===== GIVEN PASSAGE
With 90 day trial period available to all employers once again, and the common practice of bringing in candidates to ‘trial’ them as part of the recruitment process, here is an important case to remind us to proceed with caution.
When a “Work for Cash Day” Undoes a 90‑Day Trial

A recent Employment Relations Authority (ERA) decision is an important reminder for employers on 90 day trial periods.
In George King v Off the Wall Construction Limited \[2026] NZERA 14, the ERA found that an employer could not rely on a 90‑day trial period because the employee had already been “previously employed”, even though it was just one day of ‘cash’ work before the employment agreement was signed.
The employee, Mr King, was interviewed for a role and was sent an Employment Agreement that included a 90‑day trial period. Before signing it, he was asked to complete a day’s work for cash. He agreed to this and was paid $350 in cash. A few days later, he signed the Employment Agreement and formally started work.
Less than three months later, following tensions and communication issues with colleagues, Mr King was dismissed. The employer relied on the 90‑day trial period and did not follow a formal dismissal process.
Mr King raised an unjustified dismissal personal grievance, arguing the trial period was invalid because he had already worked for the company before signing the agreement. The employer claimed the one day of cash work was as a contractor, and therefore Mr King had not previously been an employee.
==========
EXERCISES =>
a) State whether each statement agrees with the trial-period article. Answer yes or no, and quote the words of the article that decide it.
(i) Mr King received $350 in cash for the day of work done before he signed the agreement.
(ii) When it dismissed Mr King, the employer followed a formal dismissal process.
(iii) The employer maintained that Mr King did the one day of cash work as an employee.
b) Pick up the trial-period article after its final sentence and continue it.
===== DATASET CONTENT
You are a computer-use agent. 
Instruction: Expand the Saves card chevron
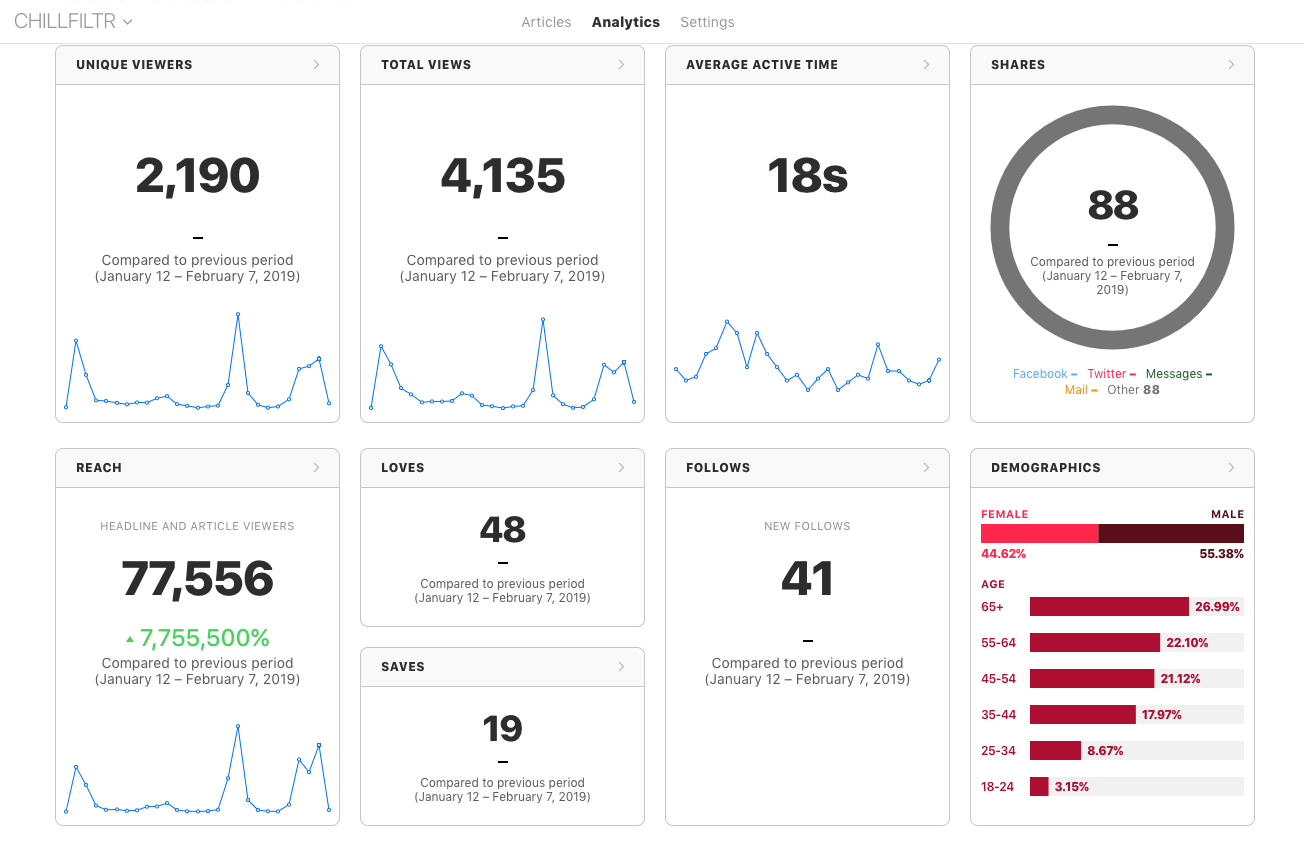(x=622, y=667)
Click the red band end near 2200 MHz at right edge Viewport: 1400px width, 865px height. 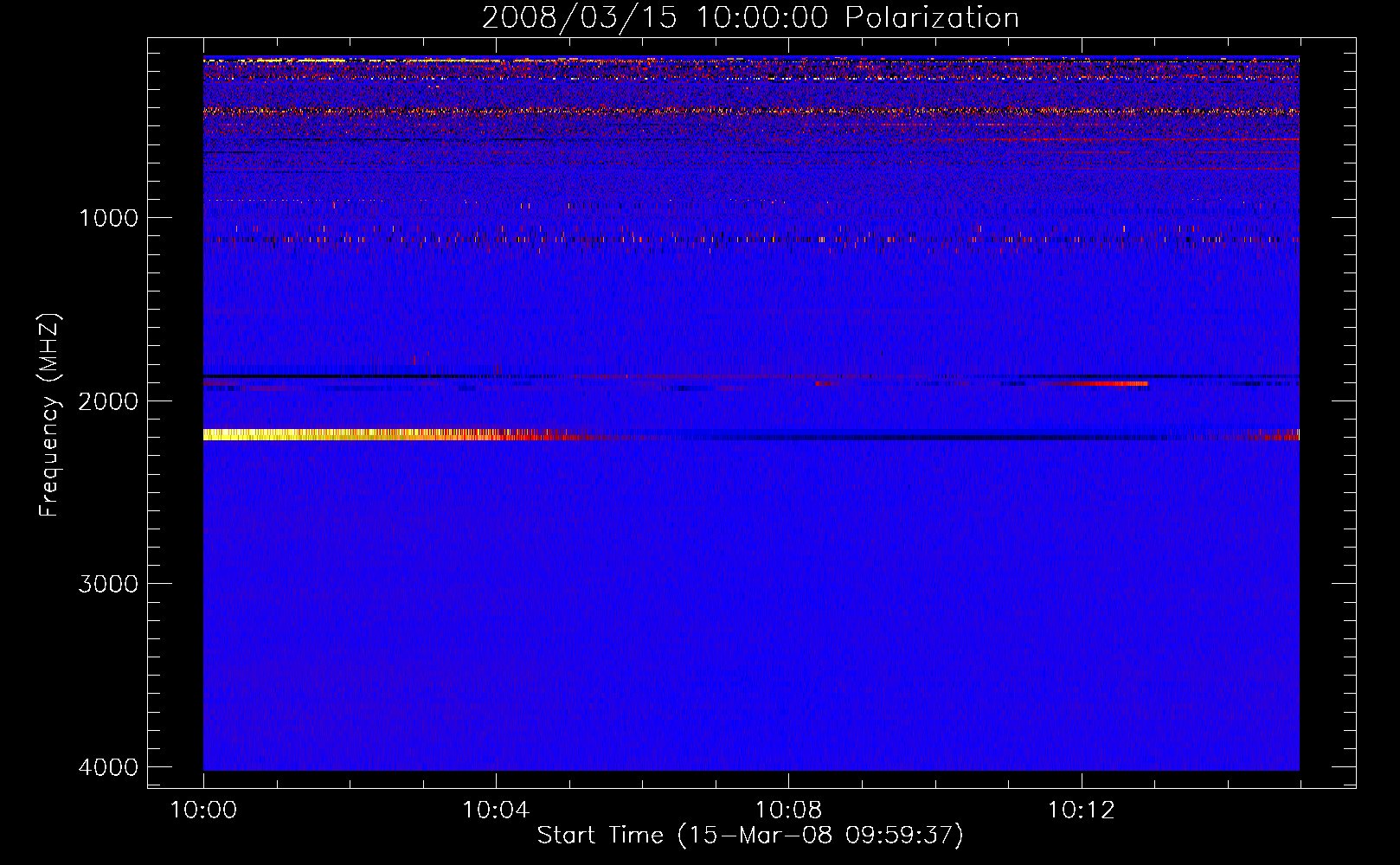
==========
ANSWERS TO THE EXERCISES =>
a)
(i) Yes: "He agreed to this and was paid $350 in cash."
(ii) No: "The employer relied on the 90‑day trial period and did not follow a formal dismissal process."
(iii) No: "The employer claimed the one day of cash work was as a contractor, and therefore Mr King had not previously been an employee."

b)
The ERA agreed with Mr King.
It found that the paid day of work was ‘not independent contracting’. Mr King worked under the employer’s direction, at a set time and place, using the employer’s systems, for the employer’s client.
Because the Employment Relations Act allows a trial period only if the employee has not been previously employed by the employer, the Authority held that the 90‑day trial was invalid.
As a result, the employer could not rely on the 90 day trial period, and the dismissal was assessed under normal unjustified dismissal rules. The ERA found the dismissal unjustified and ordered the employer to pay:
$13,650 for lost wages
$15,000 for hurt and humiliation
We will be discussing 90 day trial periods in our free webinar next week. If you would like to register, please click here.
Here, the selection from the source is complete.